REED: Chiplet-based Accelerator for Fully Homomorphic Encryption

Aikata Aikata1, Ahmet Can Mert1, Sunmin Kwon2, Maxim Deryabinand Sujoy Sinha Roy1
1 Graz University of Technology, Graz, Austria
2 Samsung Advanced Institute of Technology, Samsung Electronics, Suwon, Korea

Abstract. Fully Homomorphic Encryption (FHE) enables privacy-preserving computation and has many applications. However, its practical implementation faces massive computation and memory overheads. To address this bottleneck, several Application-Specific Integrated Circuit (ASIC) FHE accelerators have been proposed. All these prior works put every component needed for FHE onto one chip (mono-lithic), hence offering high performance. However, they encounter common challenges associated with large-scale chip design, such as inflexibility, low yield, and high manufacturing costs. In this paper, we present the first-of-its-kind multi-chiplet-based FHE accelerator ‘REED’ for overcoming the limitations of prior monolithic designs. To utilize the advantages of multi-chiplet structures while matching the performance of larger monolithic systems, we propose and implement several novel strategies in the context of FHE. These include a scalable chiplet design approach, an effective framework for workload distribution, a custom inter-chiplet communication strategy, and advanced pipelined Number Theoretic Transform and automorphism design to enhance performance. Our instruction-set and power simulations experiments with a prelayout netlist indicate that REED 2.5D microprocessor consumes 96.7mmchip area, 49.4 W average power in 7nm technology. It could achieve a remarkable speedup of up to 2,991×compared to a CPU (24-core 2×Intel X5690) and offer 1.9×better performance, along with a 50% reduction in development costs when compared to state-of-the-art ASIC FHE accelerators. Furthermore, our work presents the first instance of benchmarking an encrypted deep neural network (DNN) training. Overall, the REED architecture design offers a highly effective solution for accelerating FHE, thereby significantly advancing the practicality and deployability of FHE in real-world applications.

Keywords: Homomorphic Encryption, Hardware Acceleration, Chiplets, CKKS

1. Introduction

Data breaches can put millions of private accounts at risk because data is often stored or processed without encryption, making it vulnerable to attacks. Fully Homomorphic Encryption (FHE) is a solution that allows secure, private computations, communications, and storage. It enables servers to compute on homomorphically encrypted data and return encrypted outputs. FHE has a wide range of applications, including cloud computing , data processing, and machine learning. The concept of FHE was introduced in 1978 by Rivest, Adleman, and Dertouzos, and the first FHE scheme was constructed in 2009 by Gentry.
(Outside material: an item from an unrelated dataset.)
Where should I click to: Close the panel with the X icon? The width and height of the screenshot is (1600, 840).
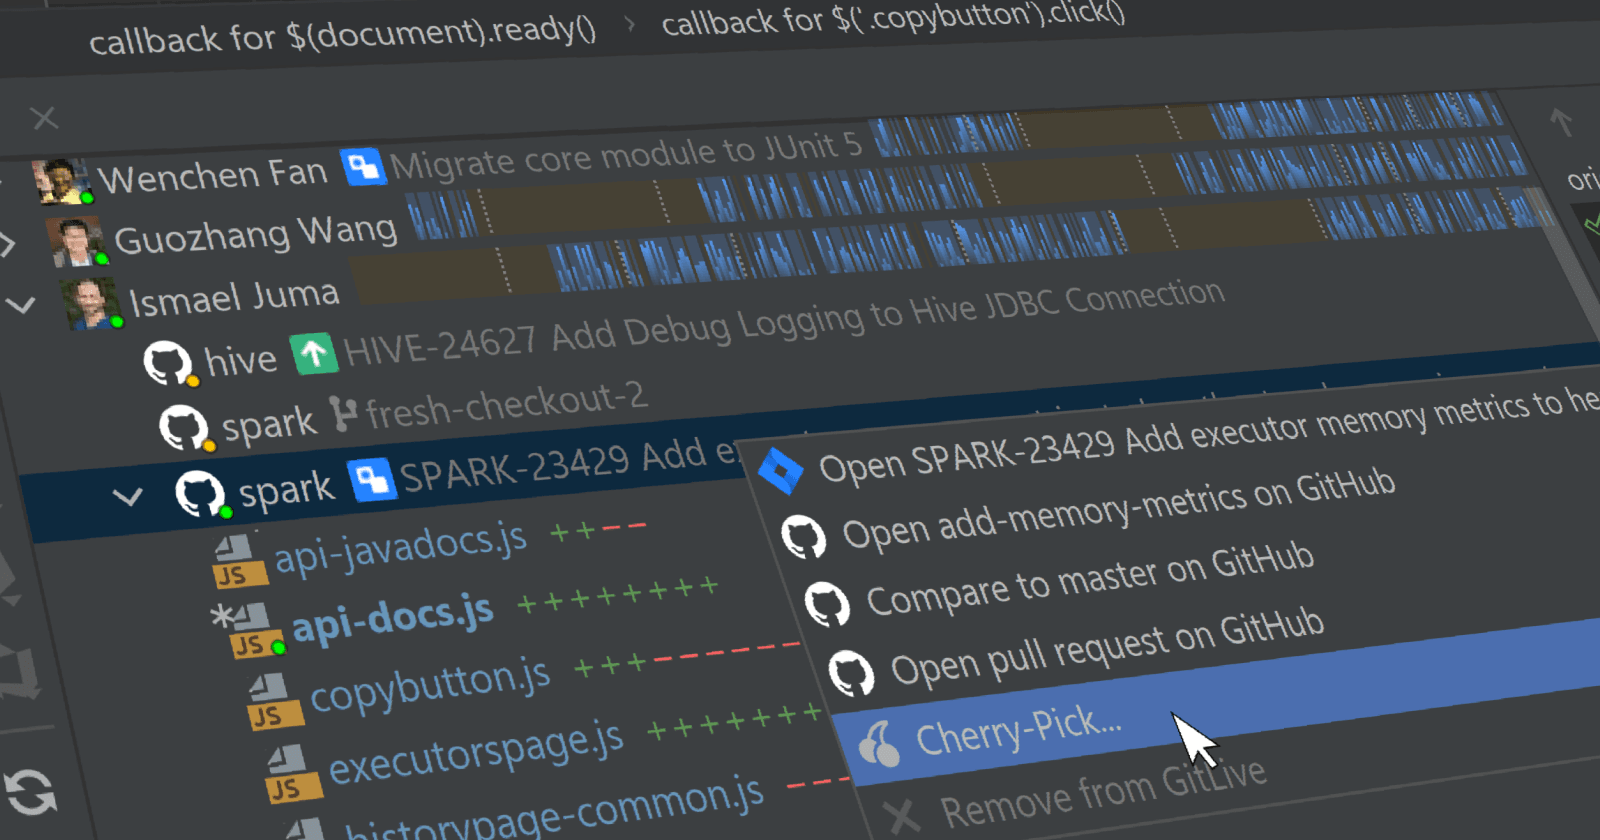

Since then, many FHE schemes have emerged- BGV, FV, CGGI, and CKKS. These schemes allow computations to be outsourced without the need to trust the service provider, providing a functional and dependable privacy layer.

Despite significant progress in the mathematical aspects of FHE, state-of-the-art FHE schemes typically introduce 10,000×to 100,000×slowdown  compared to plaintext calculations. This overhead can be attributed to plaintext expanding into large polynomials when encrypted using an FHE scheme. Subsequently, simple operations, like plaintext multiplication, translate into complex polynomial operations. FHE’s massive computation and data overhead hinders its deployment in real-life applications. To bridge this performance gap, researchers have proposed acceleration techniques on various platforms, including GPU, FPGA, and ASIC. Software implementations offer flexibility but poor performance. Attempts have been made to provide GPU  and FPGA-based solutions. However, the performance gap is still 2-3 orders compared to plain computation.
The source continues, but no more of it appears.